Why NULL values are mapped as 0 in Fact tables?

2019-01-28 01:36发布

问题:

What is the reason that in measure fields in fact tables (dimensionally modeled data warehouses) NULL values are usually mapped as 0?

回答1:

Although you've already accepted another answer, I would say that using NULL is actually a better choice, for a couple of reasons.

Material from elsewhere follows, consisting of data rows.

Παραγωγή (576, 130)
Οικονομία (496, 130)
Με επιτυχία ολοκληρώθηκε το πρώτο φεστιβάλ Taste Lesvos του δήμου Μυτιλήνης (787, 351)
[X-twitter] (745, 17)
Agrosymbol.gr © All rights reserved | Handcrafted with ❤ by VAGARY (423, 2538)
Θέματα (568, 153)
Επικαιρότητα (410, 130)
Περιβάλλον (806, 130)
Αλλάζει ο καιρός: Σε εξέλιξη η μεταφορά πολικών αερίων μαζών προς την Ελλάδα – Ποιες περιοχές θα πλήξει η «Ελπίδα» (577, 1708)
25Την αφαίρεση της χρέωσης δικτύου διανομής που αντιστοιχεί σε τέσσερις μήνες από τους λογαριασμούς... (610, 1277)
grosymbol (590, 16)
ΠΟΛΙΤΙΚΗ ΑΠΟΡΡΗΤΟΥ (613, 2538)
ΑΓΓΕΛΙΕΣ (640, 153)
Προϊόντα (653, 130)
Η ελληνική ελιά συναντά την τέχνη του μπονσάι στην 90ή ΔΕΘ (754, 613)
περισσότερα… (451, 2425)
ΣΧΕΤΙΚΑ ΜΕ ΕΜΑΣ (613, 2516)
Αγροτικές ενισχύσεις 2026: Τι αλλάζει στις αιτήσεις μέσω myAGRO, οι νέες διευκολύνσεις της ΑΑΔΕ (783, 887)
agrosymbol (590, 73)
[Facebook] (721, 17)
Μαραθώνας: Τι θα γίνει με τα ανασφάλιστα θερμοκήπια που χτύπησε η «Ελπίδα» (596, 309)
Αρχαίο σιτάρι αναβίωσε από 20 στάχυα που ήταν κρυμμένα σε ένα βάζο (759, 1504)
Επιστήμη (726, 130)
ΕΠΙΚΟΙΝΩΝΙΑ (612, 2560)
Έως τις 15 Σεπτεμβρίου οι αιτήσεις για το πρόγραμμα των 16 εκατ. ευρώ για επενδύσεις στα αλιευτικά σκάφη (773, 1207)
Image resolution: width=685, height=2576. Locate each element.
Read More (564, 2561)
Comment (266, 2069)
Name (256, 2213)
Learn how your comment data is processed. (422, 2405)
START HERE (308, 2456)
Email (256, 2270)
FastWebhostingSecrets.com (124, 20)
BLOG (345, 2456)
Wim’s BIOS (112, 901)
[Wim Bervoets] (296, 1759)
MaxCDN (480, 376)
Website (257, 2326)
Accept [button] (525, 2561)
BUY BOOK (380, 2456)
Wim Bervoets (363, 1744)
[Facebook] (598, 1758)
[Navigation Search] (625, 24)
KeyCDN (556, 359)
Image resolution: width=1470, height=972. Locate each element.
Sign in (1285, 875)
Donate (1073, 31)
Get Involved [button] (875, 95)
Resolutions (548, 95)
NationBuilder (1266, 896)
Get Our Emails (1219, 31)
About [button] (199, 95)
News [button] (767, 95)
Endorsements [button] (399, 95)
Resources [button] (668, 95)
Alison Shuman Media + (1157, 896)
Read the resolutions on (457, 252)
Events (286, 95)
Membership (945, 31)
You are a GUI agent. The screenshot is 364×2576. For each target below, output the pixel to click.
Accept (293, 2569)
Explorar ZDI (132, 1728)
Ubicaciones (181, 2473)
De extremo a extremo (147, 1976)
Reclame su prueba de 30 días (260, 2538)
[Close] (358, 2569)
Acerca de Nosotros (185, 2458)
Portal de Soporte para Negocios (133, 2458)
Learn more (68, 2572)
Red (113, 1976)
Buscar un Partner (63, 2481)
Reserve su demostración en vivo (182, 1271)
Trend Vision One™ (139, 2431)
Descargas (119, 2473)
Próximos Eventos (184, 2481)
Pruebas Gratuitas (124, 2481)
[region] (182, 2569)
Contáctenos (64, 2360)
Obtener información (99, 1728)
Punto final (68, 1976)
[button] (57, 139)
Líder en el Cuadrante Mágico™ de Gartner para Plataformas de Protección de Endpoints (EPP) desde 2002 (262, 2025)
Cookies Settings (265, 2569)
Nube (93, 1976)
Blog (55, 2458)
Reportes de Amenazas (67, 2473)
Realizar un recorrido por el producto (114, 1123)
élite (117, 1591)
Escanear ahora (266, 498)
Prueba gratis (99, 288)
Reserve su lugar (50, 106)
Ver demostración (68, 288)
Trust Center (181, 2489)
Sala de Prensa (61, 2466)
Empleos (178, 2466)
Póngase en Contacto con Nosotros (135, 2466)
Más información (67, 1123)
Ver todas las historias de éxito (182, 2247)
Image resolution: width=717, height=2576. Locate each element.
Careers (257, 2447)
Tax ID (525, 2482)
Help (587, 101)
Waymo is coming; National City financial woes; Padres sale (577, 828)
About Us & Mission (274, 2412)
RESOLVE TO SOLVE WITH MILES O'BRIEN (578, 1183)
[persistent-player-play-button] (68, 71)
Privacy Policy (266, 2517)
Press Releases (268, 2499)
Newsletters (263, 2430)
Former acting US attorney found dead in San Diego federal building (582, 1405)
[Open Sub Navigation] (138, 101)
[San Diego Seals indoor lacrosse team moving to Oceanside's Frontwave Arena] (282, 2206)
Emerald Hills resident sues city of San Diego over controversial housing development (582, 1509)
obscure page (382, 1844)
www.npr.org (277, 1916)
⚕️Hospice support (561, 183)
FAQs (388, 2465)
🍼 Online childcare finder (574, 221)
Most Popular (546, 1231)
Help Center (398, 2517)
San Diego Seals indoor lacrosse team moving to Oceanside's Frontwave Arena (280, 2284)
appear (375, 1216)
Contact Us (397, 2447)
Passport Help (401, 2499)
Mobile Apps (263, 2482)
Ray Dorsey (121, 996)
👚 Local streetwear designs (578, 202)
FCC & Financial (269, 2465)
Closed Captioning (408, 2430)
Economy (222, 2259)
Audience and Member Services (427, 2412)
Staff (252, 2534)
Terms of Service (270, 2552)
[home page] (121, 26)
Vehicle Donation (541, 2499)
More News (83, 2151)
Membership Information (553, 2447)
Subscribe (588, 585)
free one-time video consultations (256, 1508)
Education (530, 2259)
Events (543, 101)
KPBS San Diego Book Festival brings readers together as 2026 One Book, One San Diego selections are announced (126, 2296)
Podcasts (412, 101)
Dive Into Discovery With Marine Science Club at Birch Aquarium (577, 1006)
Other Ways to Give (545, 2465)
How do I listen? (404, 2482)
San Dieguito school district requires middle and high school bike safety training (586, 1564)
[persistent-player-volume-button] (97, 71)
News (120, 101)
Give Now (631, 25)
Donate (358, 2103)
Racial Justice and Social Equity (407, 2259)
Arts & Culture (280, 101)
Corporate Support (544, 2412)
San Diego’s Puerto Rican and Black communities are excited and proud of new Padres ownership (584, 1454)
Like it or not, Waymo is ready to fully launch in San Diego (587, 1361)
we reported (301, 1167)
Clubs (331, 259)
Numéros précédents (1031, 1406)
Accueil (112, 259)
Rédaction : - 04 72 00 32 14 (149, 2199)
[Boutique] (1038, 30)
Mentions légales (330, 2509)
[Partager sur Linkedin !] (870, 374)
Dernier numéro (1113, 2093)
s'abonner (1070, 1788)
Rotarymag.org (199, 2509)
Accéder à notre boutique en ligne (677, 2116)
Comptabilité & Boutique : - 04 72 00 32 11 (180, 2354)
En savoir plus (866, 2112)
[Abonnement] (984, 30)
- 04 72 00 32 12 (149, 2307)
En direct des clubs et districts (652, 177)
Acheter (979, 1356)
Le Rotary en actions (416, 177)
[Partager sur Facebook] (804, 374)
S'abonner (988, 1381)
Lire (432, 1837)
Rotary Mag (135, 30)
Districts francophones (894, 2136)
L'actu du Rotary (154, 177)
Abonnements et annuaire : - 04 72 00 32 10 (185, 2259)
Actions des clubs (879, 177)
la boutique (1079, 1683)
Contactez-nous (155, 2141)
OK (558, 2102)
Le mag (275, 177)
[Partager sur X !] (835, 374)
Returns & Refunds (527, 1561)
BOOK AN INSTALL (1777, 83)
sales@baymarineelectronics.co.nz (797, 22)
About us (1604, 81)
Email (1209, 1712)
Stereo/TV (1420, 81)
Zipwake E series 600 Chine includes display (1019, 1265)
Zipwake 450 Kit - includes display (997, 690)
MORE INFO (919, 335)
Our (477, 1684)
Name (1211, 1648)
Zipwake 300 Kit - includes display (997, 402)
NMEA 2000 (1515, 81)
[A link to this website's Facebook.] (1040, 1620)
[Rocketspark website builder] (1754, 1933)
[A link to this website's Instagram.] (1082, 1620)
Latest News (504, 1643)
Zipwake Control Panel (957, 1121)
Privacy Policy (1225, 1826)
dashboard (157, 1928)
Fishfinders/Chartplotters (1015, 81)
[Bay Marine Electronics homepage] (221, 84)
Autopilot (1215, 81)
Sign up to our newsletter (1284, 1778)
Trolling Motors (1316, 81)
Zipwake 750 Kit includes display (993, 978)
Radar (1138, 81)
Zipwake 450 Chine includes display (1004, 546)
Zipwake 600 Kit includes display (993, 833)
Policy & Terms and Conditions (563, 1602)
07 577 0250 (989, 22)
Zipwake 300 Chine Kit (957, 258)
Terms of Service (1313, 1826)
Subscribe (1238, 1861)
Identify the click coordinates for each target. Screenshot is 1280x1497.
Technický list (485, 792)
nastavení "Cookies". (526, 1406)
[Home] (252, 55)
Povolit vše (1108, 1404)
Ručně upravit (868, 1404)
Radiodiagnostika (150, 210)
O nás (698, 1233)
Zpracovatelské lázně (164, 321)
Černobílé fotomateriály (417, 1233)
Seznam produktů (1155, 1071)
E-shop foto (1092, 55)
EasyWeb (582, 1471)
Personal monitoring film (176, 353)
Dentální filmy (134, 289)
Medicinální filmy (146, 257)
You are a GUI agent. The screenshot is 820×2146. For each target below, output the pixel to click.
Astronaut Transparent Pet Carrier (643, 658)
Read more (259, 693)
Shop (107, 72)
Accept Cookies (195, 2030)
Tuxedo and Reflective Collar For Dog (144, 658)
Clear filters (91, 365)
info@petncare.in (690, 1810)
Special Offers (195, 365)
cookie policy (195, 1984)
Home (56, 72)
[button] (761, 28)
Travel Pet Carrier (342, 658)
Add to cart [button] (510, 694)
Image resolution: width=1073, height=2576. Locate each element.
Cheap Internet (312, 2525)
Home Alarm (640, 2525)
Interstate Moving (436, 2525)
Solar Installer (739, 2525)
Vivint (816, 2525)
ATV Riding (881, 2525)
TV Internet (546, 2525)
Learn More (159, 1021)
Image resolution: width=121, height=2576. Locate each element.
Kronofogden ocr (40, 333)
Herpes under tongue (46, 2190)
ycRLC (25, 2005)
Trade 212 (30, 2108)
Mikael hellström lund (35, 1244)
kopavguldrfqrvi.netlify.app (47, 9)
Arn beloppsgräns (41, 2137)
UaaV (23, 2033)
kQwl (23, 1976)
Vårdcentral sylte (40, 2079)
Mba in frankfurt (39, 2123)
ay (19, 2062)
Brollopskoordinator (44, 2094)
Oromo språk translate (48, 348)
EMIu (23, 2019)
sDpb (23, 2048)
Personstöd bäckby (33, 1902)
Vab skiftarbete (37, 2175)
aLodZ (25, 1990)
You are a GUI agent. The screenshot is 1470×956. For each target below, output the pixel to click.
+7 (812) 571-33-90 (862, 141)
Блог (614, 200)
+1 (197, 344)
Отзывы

The first reason is that aggregates return the 'correct' answer (i.e. the one that users tend to expect) when NULL is present but give the 'wrong' answer when you use zero. Consider the results from AVG() in these two queries:

-- with zero; gives 1.5
select SUM(measure), AVG(measure)
from
(
select 1.0 as 'measure'
union all
select 2.0
union all
select 3.0
union all
select 0
) dt

-- with null; gives 2
select SUM(measure), AVG(measure)
from
(
select 1.0 as 'measure'
union all
select 2.0
union all
select 3.0
union all
select null
) dt

If we assume that the measure here is "number of days to manufacture item" and NULL represents an item that is still being produced then zero gives the wrong answer. The same reasoning applies to MIN() and MAX() too.

The second issue is that if zero is a default value, then how do you distinguish between zero as a default and zero as a real value? For example, consider a measure of "shipping charges in EUR" where NULL means that the customer picked up the order himself so there were no shipping charges and zero means the order was shipped to the customer for free. You can't use zero to replace NULL without completely changing the meaning of the data. You can obviously argue that the distinction should be clear from other dimensions (e.g. shipping method) but that adds more complexity to reports and understanding the data.



回答2:

It depends upon what you're modeling, but in general it's to avoid complications with performing aggregates. And in many scenarios it makes sense to treat NULL as 0 for those purposes.

For example, a customer with NULL orders for a given period of time. Or a sales person with NULL sales revenue (shame on him!).



回答3:

The main reason is that the database treats nulls differently from blanks or zeros, even though they look like blanks or zeros to the human eye.

Here is a link to an old design tip by Ralph Kimball on the same topic.

This blogpost talks about avoiding nulls in measures and gives a couple of suggestions.



回答4:

NULL instead of 0 should be used if you intend to do an average on your fact column. This is the only time i believe NULLS are ok in a dwh fact or dimensions

if a fact value is unknown/late arriving, then leaving as NULL is best.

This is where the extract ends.